In Early September, Donald Trump welcomed a handful of Republican allies to Manhattan’s Trump Tower with an urgent message: He saw a “scam” happening with midterm election voting in Philadelphia and elsewhere in Pennsylvania, and he wanted conservatives to do something about it.
“During our briefing, he was concerned that 2020 is going to happen again in 2022,” says former senior Trump administration official Michael Caputo, referencing Trump’s debunked assertion that voter fraud in Philadelphia helped win Pennsylvania for Joe Biden. Caputo — who attended the meeting alongside Bradford County Commissioner Doug McLinko and retired CIA officer Sam Faddis — says they had a message back to the former president: “Our team encouraged him to be concerned … [Furthermore], I’m advising Republicans to recruit and train election observers and a team of attorneys to oversee historically problematic precincts.”
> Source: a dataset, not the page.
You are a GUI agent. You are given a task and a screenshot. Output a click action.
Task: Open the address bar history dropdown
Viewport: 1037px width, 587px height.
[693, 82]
But it’s not just one meeting and not just Philadelphia.
In recent months, Trump has convened a series of in-person meetings and conference calls to discuss laying the groundwork to challenge the 2022 midterm election results, four people familiar with the conversations tell Rolling Stone. In these conversations, pro-Trump groups, attorneys, Republican Party activists, and MAGA diehards often discuss the type of scorched-earth legal tactics they could deploy.
And they’ve gamed out scenarios for how to aggressively challenge elections, particularly ones in which a winner is not declared on Election Night. If there’s any hint of doubt about the winners, the teams plan to wage aggressive court campaigns and launch a media blitz. Trump himself set the blueprint for this on Election Night 2020, when — with the race far from decided — he went on national television to declare: “Frankly, we did win this election.”
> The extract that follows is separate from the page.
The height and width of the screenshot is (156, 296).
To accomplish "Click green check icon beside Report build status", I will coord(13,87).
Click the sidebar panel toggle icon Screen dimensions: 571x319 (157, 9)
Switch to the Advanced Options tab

Trump has been briefed on plans in multiple states and critical races, including Georgia. But Pennsylvania has grabbed his interest most keenly, including in the Senate contest between Democrat John Fetterman and the Trump-endorsed GOP contender Mehmet Oz. If the Republican does not win by a wide enough margin to trigger a speedy concession from Fetterman — or if the vote tally is close on or after Election Night in November — Trump and other Republicans are already preparing to wage a legal and activist crusade against the “election integrity” of Democratic strongholds such as the Philly area.
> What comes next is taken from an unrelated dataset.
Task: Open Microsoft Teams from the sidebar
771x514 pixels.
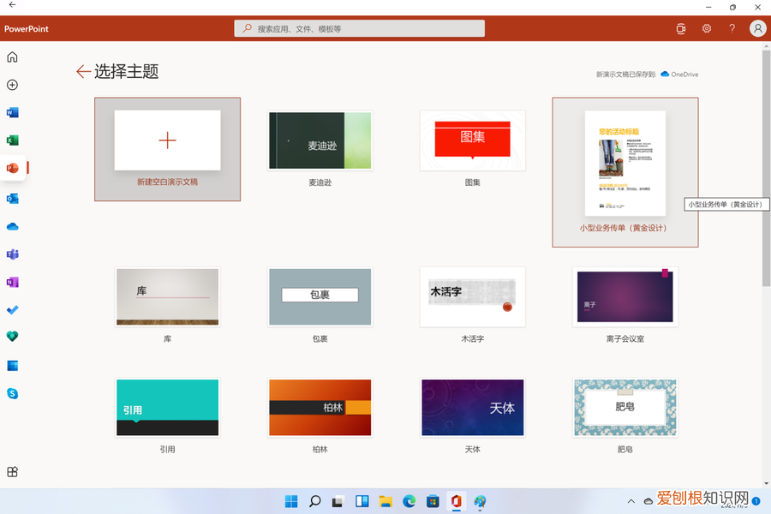Action: pyautogui.click(x=12, y=254)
However, Trump’s focus on Pennsylvania seems to be more about his political future than party allegiance or fealty to his celebrity endorsee. As he hosts meetings on possible 2022 election challenges, he’s also laid the groundwork for a run in 2024 — where Pennsylvania again promises to be critical and competitive. As one source who has spoken to Trump several times about a potential post-election-day legal battle over the Oz-Fetterman race puts it, Trump views a potential midterm challenge as a “dress rehearsal for Trump 2024.”
Trump won Pennsylvania in 2016 and then lost it to Biden in 2020 by more than 80,000, and if the two candidates rematch in 2024, it could well be the state that picks the next president. At the Trump tower meeting in September, Trump also pushed the officials on their efforts to limit mail-in voting, the Morning Times and Semafor report. (The biggest 2022 boon for Trump’s 2024 hopes could come if Doug Mastriano — the state’s Trump-touting, 2020 election-denying GOP nominee for governor — manages to pull off an upset. But the people in Trump’s orbit, reading the same polls as everyone else, see little chance of that happening.)